Pero el plutócrata no se conforma con eso. Aspira a ser el mandamás político del imperio. Y Singer escribe: “El hecho de carecer de una creencia esencial, una filosofía política descriptible, siquiera una mínima curiosidad sobre aspectos prácticos de la gobernanza y la política, resulta irrelevante y, por lo visto, no pesó en su decisión”. Era como una broma, pero no. Su retórica elemental prende: “Hacer que América vuelva a ser grande”. América pura, blanca. Y elige a sus enemigos para agitar las emociones: mexicanos, musulmanes, negros, chinos. Gente blanca sin educación, enferma de odio, celebra su propuesta de limpieza étnica. Trump, dice Singer, “descubre el yacimiento satírico más grande del mundo…” El fanfarrón que practica el arte de decir nada monta su “espectáculo de feria”; como Hitler, arrastra en su delirio a blancos resentidos sin esperanza. Atrae a esos parias: construiremos un muro para retener a los inmigrantes; reta al mundo entero, promete destruir al Estado Islámico; “aplastaré a esos putos”.

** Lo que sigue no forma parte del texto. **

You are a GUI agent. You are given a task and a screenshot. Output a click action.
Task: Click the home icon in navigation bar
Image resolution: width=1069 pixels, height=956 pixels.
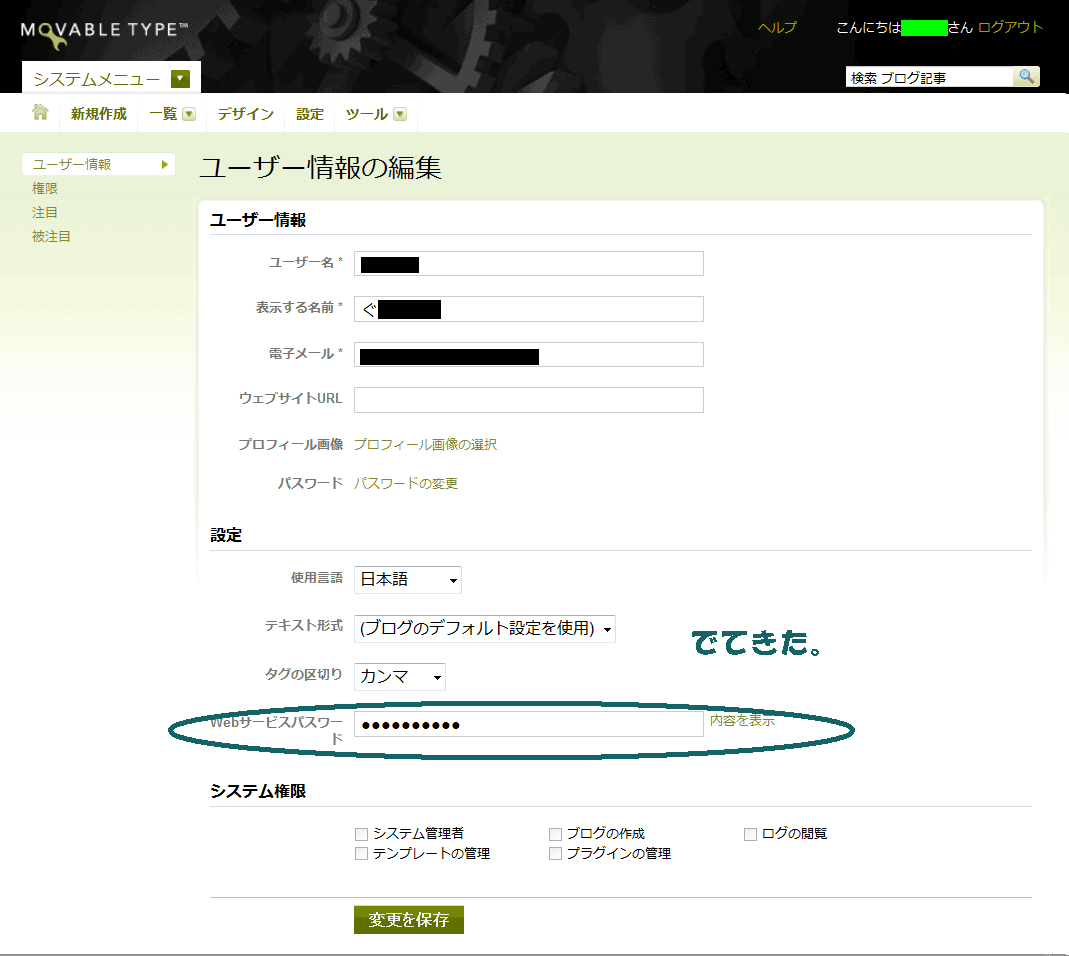tap(41, 113)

A despecho de ser hijo de madre escocesa, jura poner fin a la tolerancia y aceptación de extranjeros recién llegados. Y gana en una contienda democrática, extraña para nosotros. Anacrónica sin duda, en la que no cuenta el voto directo. Trump está listo para gobernar, plenamente dispuesto a cumplir sus amenazas; se apoya en los republicanos más conservadores, los extremistas, los que mejor encarnan los prejuicios de un país de tradición racista, aquellos que pueden acompañarle en este periplo enloquecido y suicida.

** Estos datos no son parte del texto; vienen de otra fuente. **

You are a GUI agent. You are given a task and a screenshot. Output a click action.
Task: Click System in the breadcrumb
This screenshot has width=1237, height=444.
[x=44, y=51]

Muchos creen que moderará su discurso y sus políticas públicas. Pero sus señales son otras “El vendedor de humo”, como lo nombra Singer, agravará la decadencia del imperio. Enfrentará resistencias y no en el Congreso, sino entre los propios empresarios estadounidenses favorecidos por el TLC, entre los empresarios agrícolas que necesitan brazos fuertes y baratos, amén de los inmigrantes que morirán en su lucha por permanecer en ese falso paraíso. Es decir, el errático demagogo tropezará con los suyos, con sus intereses que están por encima del discurso de un improvisado, ignorante del terreno que pisa. Sus amadísimos desempleados pronto sufrirán el desengaño. Pronto también – y esa será su tragedia- odiarán sus mentiras, su volubilidad. Tal será la única esperanza para nuestros paisanos y para este país que ha puesto a temblar.